He has carried boys barely old enough to shave from the field while they shook in his arms and sobbed that they did not want to die. He has smelled burned flesh. Split intestines. Iron-rich blood steaming in winter air.
Death has followed Arthur for so long it should not still horrify him.
And yet none of it prepared him for silence.
Because Merlin has always been noise.
Even asleep, he mutters. Complains beneath his breath. Steals blankets and then denies it in the morning with complete sincerity. He wakes before sunrise looking half-dead and somehow still finds enough energy to argue with Arthur before either of them have properly opened their eyes.
He fills every room he enters. Every corridor. Every quiet moment Arthur never realized had become dependent on him.
Merlin hums while polishing armor. Talks to himself while organizing herbs. Grumbles dramatically whenever Arthur gives him more work. He laughs too loudly. Slams doors. Trips over absolutely nothing.

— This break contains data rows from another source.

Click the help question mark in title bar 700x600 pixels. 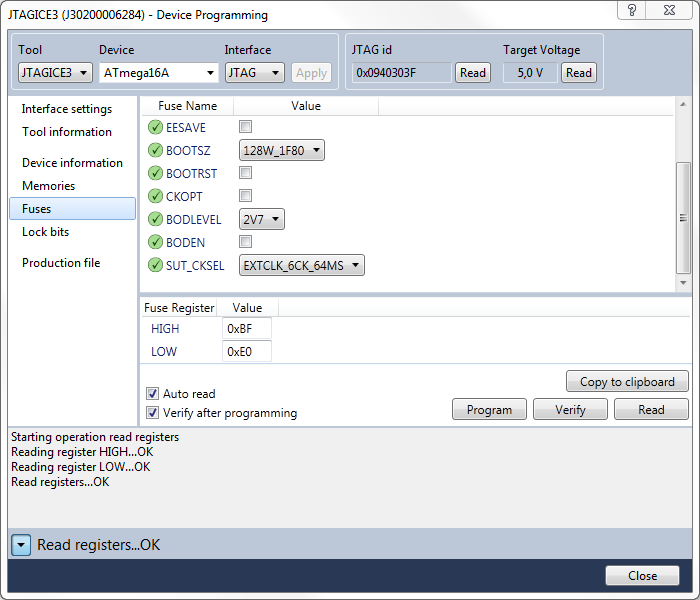(631, 11)
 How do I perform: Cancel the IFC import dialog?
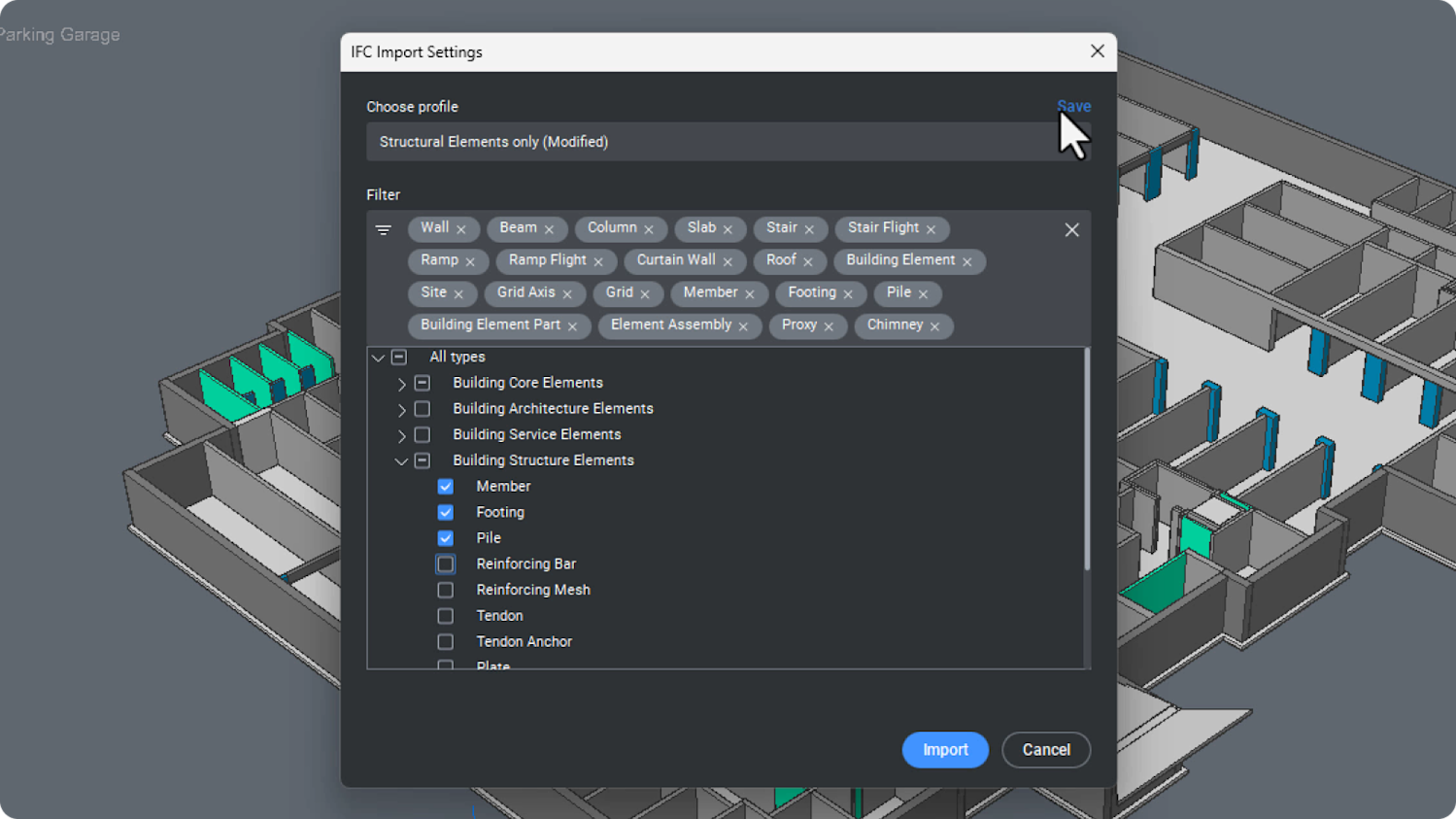tap(1045, 749)

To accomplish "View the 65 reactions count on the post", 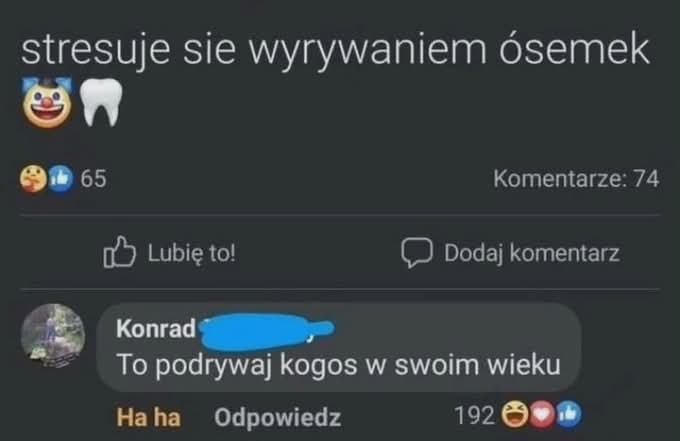I will click(93, 178).
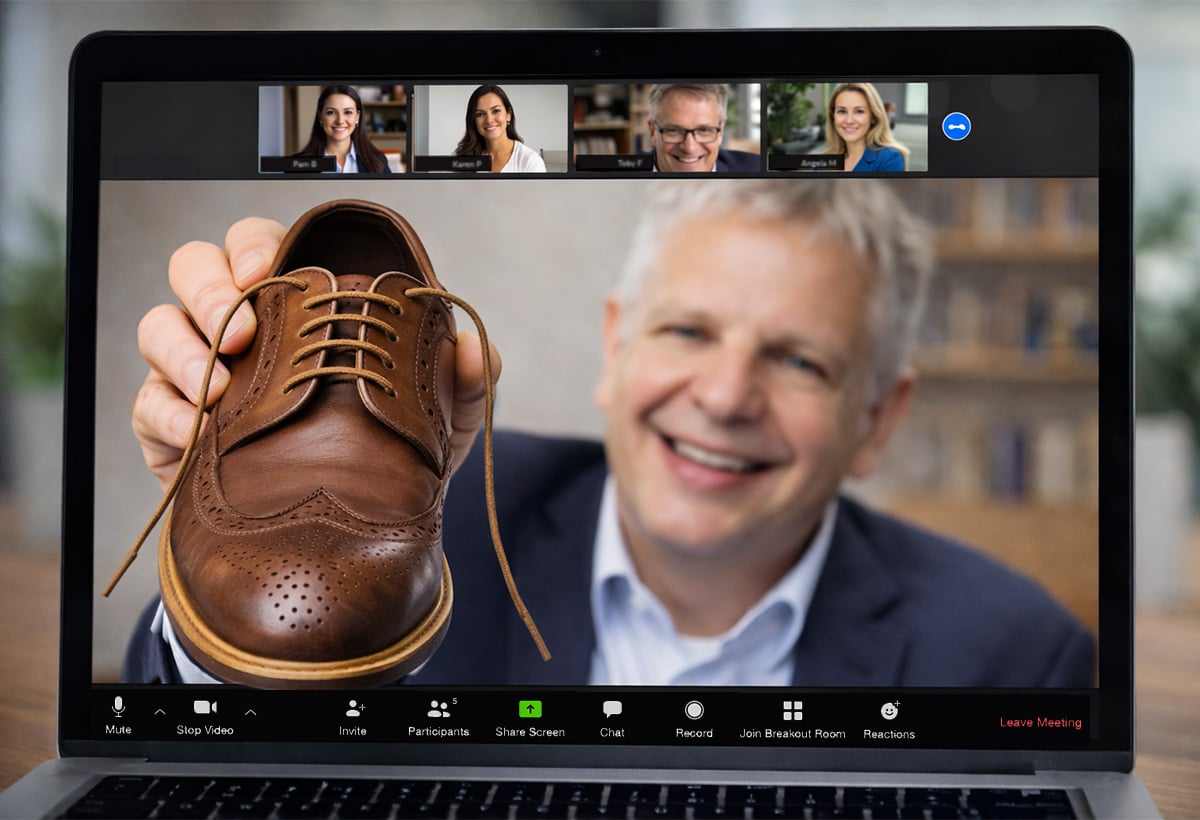Screen dimensions: 1200x820
Task: Open Invite to add people
Action: pos(354,708)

Alive in every possible way.
Now he lies still enough to look unreal.
Arthur sits beside the bed and stares at the slow rise and fall of Merlin’s chest because if he looks away for too long—if he blinks for even a second—terror claws up his spine with the certainty that it will stop.
That the next breath simply will not come.
Gaius had said the wound missed his heart by inches.
Inches.
As though that is meant to be comforting.
As though Arthur should somehow feel grateful for a blade that merely ruined Merlin instead of killing him outright.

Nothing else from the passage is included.